The Sad Story of Malawi

This is not a headline I expected to be writing. Nor is it my words. It is the title of the Malawi Catholic Bishops’ Lenten Pastoral Letter this year. Over the years the Bishops have proven themselves adept at capturing the national mood and fearless in speaking truth to power. If they say there is a “sad story,” it is not to be taken lightly.

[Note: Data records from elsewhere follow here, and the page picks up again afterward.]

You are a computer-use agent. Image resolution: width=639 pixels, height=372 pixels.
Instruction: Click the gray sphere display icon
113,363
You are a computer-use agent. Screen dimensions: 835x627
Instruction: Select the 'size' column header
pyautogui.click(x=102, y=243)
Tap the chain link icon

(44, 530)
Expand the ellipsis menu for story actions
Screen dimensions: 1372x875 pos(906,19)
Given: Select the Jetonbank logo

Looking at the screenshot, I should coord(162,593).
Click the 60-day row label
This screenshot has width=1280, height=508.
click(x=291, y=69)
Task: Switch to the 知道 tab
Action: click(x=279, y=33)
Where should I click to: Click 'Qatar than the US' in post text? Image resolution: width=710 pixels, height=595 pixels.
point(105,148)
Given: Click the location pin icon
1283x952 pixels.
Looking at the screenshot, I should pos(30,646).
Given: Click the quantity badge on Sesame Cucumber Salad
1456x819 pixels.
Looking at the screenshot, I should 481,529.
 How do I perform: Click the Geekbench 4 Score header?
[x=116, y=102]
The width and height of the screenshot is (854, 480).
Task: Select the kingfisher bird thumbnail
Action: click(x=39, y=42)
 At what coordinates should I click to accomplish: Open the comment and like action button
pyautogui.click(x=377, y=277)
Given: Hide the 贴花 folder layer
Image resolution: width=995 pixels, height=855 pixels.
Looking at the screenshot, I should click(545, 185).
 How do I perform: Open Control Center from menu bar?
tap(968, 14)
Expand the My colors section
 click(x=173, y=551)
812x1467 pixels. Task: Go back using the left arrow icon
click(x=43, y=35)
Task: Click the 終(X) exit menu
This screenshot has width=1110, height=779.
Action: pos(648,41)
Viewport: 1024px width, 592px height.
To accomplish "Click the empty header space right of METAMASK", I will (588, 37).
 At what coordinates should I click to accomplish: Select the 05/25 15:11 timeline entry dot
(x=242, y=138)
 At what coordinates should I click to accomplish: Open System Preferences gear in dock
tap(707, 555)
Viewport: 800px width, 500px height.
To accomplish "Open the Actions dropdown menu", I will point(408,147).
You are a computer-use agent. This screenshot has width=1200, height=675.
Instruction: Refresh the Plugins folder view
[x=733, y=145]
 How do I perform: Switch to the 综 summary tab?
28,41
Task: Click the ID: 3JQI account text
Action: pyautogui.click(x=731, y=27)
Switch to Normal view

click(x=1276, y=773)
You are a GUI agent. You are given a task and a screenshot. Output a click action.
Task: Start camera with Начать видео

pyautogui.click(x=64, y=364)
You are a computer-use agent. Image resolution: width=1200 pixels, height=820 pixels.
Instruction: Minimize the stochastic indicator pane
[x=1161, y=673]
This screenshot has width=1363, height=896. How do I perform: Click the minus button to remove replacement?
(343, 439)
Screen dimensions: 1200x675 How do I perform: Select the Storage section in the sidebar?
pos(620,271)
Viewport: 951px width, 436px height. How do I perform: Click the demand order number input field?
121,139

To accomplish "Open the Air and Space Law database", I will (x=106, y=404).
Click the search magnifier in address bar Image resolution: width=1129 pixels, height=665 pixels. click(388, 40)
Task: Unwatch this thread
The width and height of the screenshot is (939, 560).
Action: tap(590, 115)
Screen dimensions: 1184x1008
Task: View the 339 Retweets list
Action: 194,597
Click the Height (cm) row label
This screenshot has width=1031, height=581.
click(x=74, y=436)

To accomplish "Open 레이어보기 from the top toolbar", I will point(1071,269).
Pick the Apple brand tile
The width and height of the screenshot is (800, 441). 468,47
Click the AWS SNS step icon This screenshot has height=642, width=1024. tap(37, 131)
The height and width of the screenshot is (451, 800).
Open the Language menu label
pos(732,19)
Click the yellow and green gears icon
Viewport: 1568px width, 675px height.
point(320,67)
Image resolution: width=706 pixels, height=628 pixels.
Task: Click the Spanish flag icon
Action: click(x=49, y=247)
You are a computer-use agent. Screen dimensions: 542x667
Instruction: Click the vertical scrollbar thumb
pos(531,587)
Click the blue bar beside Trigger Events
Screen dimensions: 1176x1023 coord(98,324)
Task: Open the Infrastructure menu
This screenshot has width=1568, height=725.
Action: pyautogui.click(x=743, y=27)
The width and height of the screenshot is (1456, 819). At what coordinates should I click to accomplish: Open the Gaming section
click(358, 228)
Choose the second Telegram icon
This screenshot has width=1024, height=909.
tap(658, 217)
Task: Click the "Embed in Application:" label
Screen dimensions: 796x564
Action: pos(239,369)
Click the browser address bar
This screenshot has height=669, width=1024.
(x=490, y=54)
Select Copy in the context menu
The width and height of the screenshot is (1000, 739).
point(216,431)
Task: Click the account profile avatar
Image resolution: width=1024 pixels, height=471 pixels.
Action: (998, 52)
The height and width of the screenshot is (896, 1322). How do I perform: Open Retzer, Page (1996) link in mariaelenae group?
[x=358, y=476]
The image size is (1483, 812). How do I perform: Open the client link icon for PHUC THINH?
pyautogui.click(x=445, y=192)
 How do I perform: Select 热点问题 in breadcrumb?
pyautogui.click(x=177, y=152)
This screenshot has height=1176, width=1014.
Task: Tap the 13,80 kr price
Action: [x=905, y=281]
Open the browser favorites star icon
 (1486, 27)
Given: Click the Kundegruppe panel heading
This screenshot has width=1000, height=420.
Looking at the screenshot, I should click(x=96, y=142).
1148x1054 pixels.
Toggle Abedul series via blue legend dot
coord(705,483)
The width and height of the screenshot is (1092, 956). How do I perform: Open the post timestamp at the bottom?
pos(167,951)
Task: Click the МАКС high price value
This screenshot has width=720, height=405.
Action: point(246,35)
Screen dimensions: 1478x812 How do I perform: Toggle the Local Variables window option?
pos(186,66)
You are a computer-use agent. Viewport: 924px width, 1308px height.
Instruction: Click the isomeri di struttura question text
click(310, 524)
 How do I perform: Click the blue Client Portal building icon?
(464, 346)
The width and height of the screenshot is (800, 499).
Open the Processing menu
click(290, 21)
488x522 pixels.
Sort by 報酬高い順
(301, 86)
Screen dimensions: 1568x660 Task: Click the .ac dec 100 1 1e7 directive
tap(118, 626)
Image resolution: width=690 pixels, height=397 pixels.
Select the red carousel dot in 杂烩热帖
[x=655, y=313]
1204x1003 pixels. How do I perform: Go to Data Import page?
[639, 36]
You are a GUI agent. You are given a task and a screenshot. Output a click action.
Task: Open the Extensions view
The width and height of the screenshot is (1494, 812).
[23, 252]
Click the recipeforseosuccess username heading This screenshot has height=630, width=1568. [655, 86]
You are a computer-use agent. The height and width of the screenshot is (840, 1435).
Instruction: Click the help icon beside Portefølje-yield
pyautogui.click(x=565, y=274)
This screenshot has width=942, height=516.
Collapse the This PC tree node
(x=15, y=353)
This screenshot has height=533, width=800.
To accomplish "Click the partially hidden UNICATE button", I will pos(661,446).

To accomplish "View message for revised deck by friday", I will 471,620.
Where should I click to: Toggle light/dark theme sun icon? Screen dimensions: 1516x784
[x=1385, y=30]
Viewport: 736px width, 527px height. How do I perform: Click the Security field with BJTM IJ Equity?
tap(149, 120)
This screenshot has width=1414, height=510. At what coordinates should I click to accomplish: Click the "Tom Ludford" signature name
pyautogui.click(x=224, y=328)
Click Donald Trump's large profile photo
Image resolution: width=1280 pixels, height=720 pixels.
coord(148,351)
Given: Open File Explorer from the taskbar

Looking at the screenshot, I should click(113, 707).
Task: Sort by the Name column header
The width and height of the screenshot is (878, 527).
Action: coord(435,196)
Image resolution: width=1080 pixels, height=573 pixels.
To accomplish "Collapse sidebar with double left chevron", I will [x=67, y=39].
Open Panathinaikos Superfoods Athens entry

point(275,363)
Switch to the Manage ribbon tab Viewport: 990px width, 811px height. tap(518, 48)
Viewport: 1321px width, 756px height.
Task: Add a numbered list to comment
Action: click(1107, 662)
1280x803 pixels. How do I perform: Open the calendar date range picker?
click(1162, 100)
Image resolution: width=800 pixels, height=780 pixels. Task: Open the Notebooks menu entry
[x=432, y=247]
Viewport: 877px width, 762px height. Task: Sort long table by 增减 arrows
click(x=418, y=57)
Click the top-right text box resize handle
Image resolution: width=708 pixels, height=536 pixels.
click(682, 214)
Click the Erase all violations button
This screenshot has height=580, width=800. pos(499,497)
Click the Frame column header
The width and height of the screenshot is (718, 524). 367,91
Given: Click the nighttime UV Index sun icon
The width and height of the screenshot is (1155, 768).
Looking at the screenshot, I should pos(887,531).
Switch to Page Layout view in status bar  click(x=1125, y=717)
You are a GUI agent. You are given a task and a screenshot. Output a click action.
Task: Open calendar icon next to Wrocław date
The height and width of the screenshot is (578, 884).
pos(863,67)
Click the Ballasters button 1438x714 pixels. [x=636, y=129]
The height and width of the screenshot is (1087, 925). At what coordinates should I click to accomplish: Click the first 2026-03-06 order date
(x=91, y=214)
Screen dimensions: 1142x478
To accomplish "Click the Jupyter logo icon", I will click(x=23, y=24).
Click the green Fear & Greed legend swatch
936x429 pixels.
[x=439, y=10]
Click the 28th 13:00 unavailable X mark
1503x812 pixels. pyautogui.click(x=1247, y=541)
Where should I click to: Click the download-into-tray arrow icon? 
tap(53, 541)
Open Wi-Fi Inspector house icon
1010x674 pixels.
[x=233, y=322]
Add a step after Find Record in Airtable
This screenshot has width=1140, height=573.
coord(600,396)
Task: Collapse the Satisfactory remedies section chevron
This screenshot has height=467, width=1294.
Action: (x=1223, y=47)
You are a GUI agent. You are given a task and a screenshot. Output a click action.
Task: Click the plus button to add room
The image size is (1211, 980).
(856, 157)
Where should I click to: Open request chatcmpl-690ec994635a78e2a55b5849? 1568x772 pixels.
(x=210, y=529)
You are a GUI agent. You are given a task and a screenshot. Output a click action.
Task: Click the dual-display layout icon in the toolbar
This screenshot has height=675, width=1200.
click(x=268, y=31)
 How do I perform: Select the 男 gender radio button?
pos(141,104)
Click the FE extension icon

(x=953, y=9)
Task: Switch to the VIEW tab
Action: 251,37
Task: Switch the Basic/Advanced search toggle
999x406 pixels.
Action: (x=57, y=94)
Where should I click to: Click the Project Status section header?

The Pastoral Letter does not beat about the bush. Noting that the current Government has been in power for almost four years, it reflects: “If Malawians ask themselves, AM I BETTER OFF NOW THAN I WAS FOUR YEARS AGO?’, the resounding answer for the vast majority of Malawians is an emphatic ‘NO’. They acknowledge that some of adversities are not of Malawi’s making: Covid-19 or Cyclone Freddy. “However, at the same time, we have witnessed a glaring failure of leadership. Leaders have resorted to be salesmen of words, with no serious attempt at keeping any promises they made to the people.”

Corruption and gross inequality are defining realities: “From the top down, people with high connections are unjustly turning into multimillionaires overnight to the detriment of the majority of people who are being kept in grinding poverty.” In this context Malawi greatly needed a transformative Government that would root out corruption and create opportunity for millions who have been denied it.

Instead, “Malawi has ended up at Bagamoyo – a city on the east coast of Tanzania, which when a slave arrived there he or she lost all hope of being free again. Instead of reaching the promised land of prosperity we are bogged down in the same land we wanted to leave, namely the land of hunger, disease, poverty, corruption.”

It is an exceptionally bleak and gloomy Pastoral Letter yet my own interactions with a cross-section of Malawi society confirm that the Bishops are speaking for the people. Nevertheless, I can also confirm that many are not willing to give in to despair. Instead, like the Bishops, they remember that, “As followers of Jesus Christ, we live in hope.”